It is the Tana who taught: R. Elazar Hakfar said, what do we learn from the verse [about the Nazirite] which says, “it will redeem him from the sin that he sinned in himself?” What is his sin? He denied himself wine. We can argue afortiori. If this person who just denied himself wine is considered a sinner, then the person who more fully harmed himself is certainly considered a sinner.

 

Abodah Zarah 18a

They took him [Chanina b. Traydon], wrapped a Scroll of the Law around him, and placed bundles of branches around him, which they set on fire. They brought wool soaked in water and placed it on his heart so that he could not die quickly…His students said to him, “Open your mouth and let the flame enter [so that you will die].” He said to them, “It is better that [life] should be taken by He who gave it and a person should not harm himself.” The executioner said to him, “Rabbi, if I increase the fire and take the wool from your heart, will you bring me to the world to come?” He said, “Yes.” “Swear that to me.” He did. Immediately he [the executioner] increased the flame and took the wool from his heart, and he died. He [the executioner] jumped into the fire. A Heavenly Voice said, “R. Chanina b. Traydon and his executioner are invited to the world to come.”

 

Gittin 57b

It happened that 400 boys and girls had been taken captive to be used as prostitutes. They realized for what they were wanted. They asked, “If we drown in the sea, will we enter the world to come?” The eldest taught, ”I will bring from the depths of the sea (Ps. 68:22); these are those who drown in the sea.” When the girls heard this, they all jumped into the sea. The boys argued a fortiori about themselves. “If these for whom it [the intended sexual act] is natural did this, we, for whom it [the intended sexual act] is not natural should certainly do so.” They also jumped into the sea…

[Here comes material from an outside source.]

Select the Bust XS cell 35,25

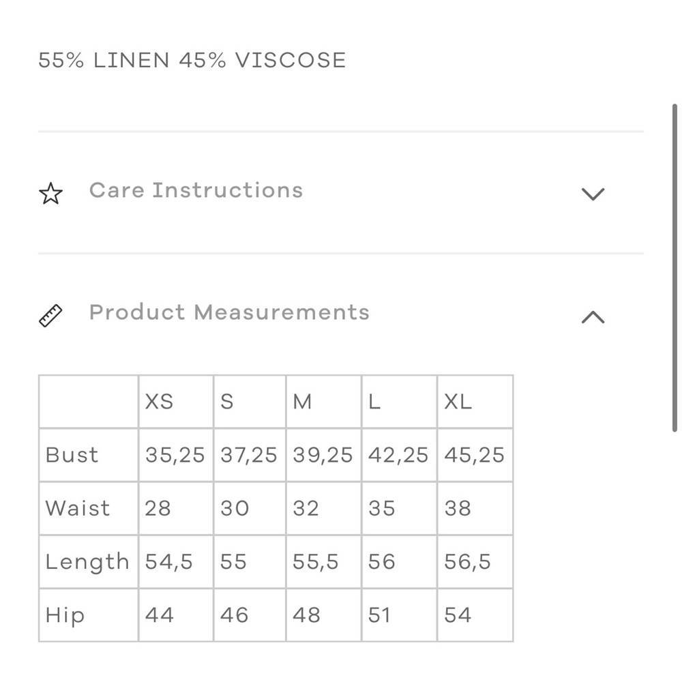pyautogui.click(x=176, y=455)
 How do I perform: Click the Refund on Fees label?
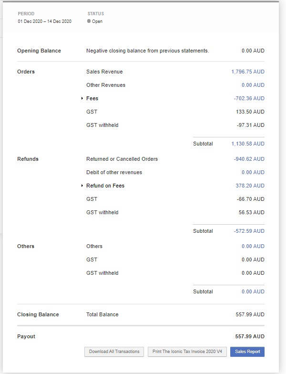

The mother [of the seven martyrs] said to them, “Give him to me so that I may kiss him a little.” She said to him, “My son, go and say to Abraham your father, you sacrificed on one altar and I sacrificed on seven altars.” She went up to the roof and fell and died. A Heavenly Voice came and said, “The mother of the sons rejoices.”

 

Semahot 2:1-2

If someone commits suicide, we do not perform any rites over him. R. Yishmael says, “We say over him, Woe! He has taken his life.” R. Akiva says, “Leave him in silence. Neither honor him nor curse him. We do not rend any garments over him, not take off any shoes, do not eulogize him. But we do line up for the mourners, and we do bless them because this honors the living. The rule is: we do whatever honors the living…”

Who is someone who has killed himself? It is not the person who has gone up to the top of the tree and fallen or the person who has gone up to the top of the roof and fallen. It is the person who says, “I will go to the top of the roof or the top of the tree and throw myself down and kill myself” and we see him do just that. This is the person about whom we presume he has committed suicide.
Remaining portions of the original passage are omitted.